Loralil did her best to keep a smile from breaking out. She took a shallow breath and tried to be stern. “But Uncle, I have plans I don’t want to involve you in. Dangerous plans.”

“I know.” Mika became serious now. “You plan on tracking down the villains who hurt you.”

Loralil started with surprise. How had he figured out her plan? She had told no one and had made no obvious plans in that direction.

“Greyfox, I think that I can honestly say I am the only person who has any inkling of how you think. We have spent many nights talking of your past in your village and of your memories of your parents. Also remember I grew up with your mother. You are very like her and she would have followed the trail of anyone who hurt someone she loved like a bloodhound. , but you must realize that few if any of the beings will still be alive after 33 years.” He watched her face, saddened that his use of her birth name caused her to shudder and the light briefly flicker in her eyes. She was not yet ready to use that name it seemed.

“I know that.” Loralil said quietly. “I expect to find little if anything, but it is something I must do. I can’t go on and find peace knowing that even one of those animals is still alive.” Loralil’s face became stone hard as she spoke and her eyes turned black with the hate she carried.

Mika was startled by the change and concerned at what it meant. He had seen the quiet part of his niece and on one instance he had seen the temper she held under tight control. In the past two years he had rarely seen her laugh and he had never seen her cry. It worried him to no end when she told him that she had not cried in all the years since her parents had died. Almost the only emotion he had seen was a deep sadness that she kept locked up inside and a deeper loneliness. He was just glad that she trusted him enough to smile and relax in his presence. He wisely kept his silence. It looked as if he might finally learn more about a time in her life that she kept silent.

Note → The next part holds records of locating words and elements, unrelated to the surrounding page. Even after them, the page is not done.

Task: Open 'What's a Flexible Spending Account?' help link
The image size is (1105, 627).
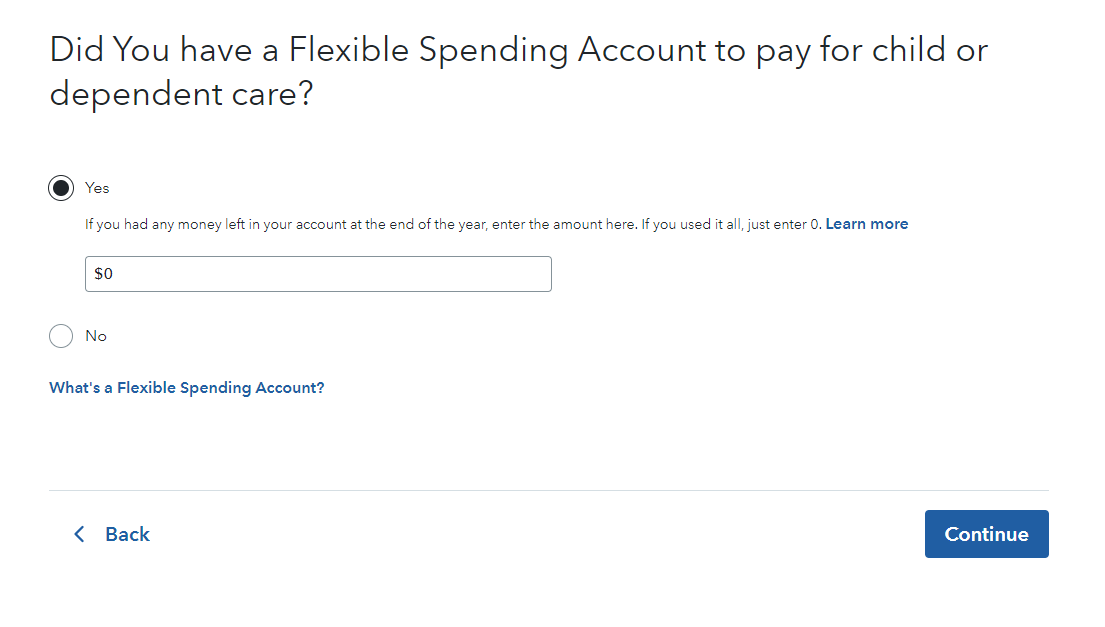Action: [187, 388]
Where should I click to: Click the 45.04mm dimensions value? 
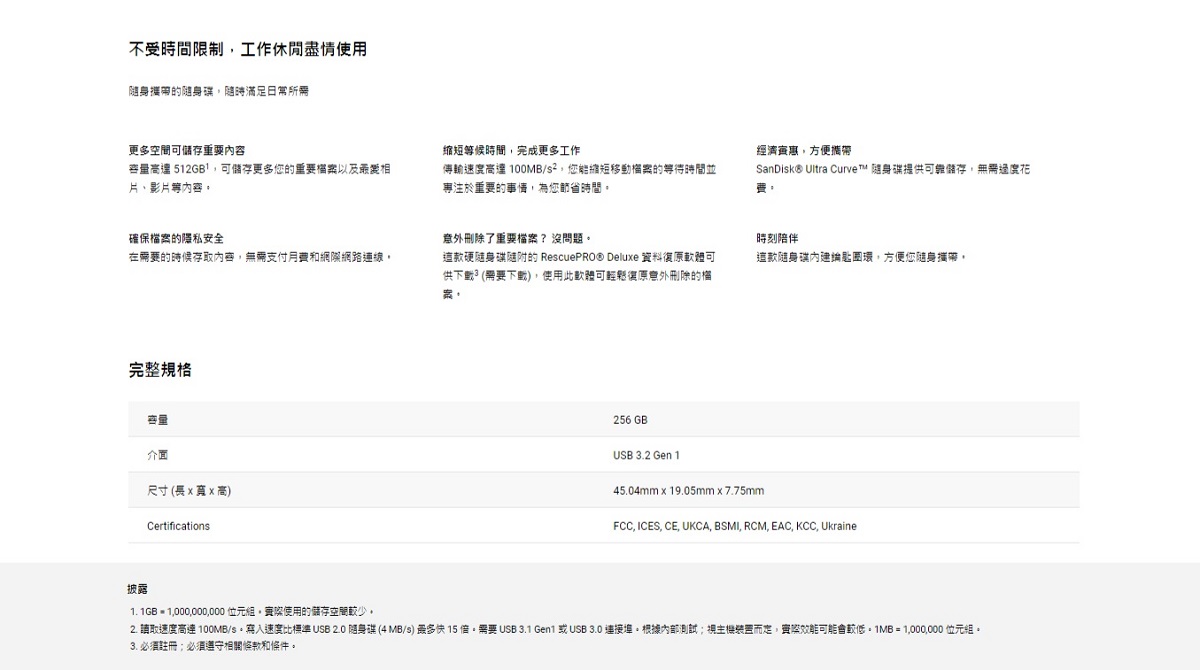point(688,491)
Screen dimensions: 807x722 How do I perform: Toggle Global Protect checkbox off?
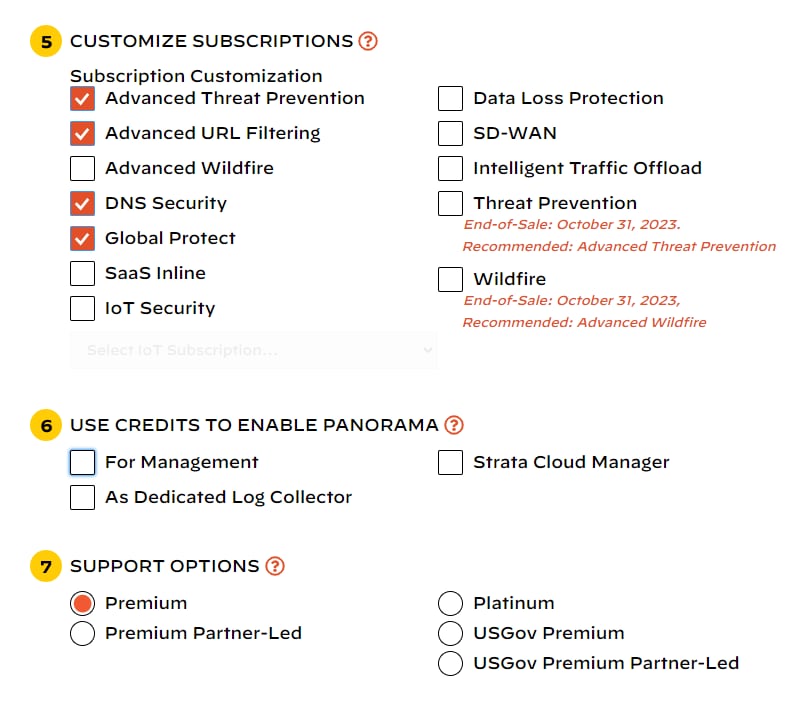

Loralil sat a few moments in silence holding an internal debate. She had not spoken to a living being of her life after the destruction of her home. Many in the Mer’Beyrl had tried to get something out of her and she kept silent. They had known that she had spent thirty years in the hands of several human owners and that the last fifteen years of that time she had been forced to kill other living beings, but only her uncle knew that she had spent fifteen years as a slave in the brothels of Greymer. Looking up at her uncle she took a deep breath and launched into the tale of her life from the moment her village was invaded. Mika wisely kept his mouth shut. He knew that if he interrupted her recital that she would bottle it all up again. Her lost memories had returned in the quiet years in the elf city. They needed to be talked out. They were eating away at her heart.

As the evening wore on he went from sickened to outrage to something like the controlled hate that Loralil had been holding inside these past two years. He now understood her need to put to rest the past. He was amazed that she had held onto any sense of sanity. As she ran down she looked up at her uncle with a touch of fear in her eyes. She expected to see disgust at what she had to do to survive.   Instead she saw understanding and compassion and a touch of the rage she herself carried inside. She knew with that look that her uncle would help her track down the fates of all the beings that abused her. Without a word they rolled up in their bedrolls and went to sleep. The morning was soon enough for them to talk of plans.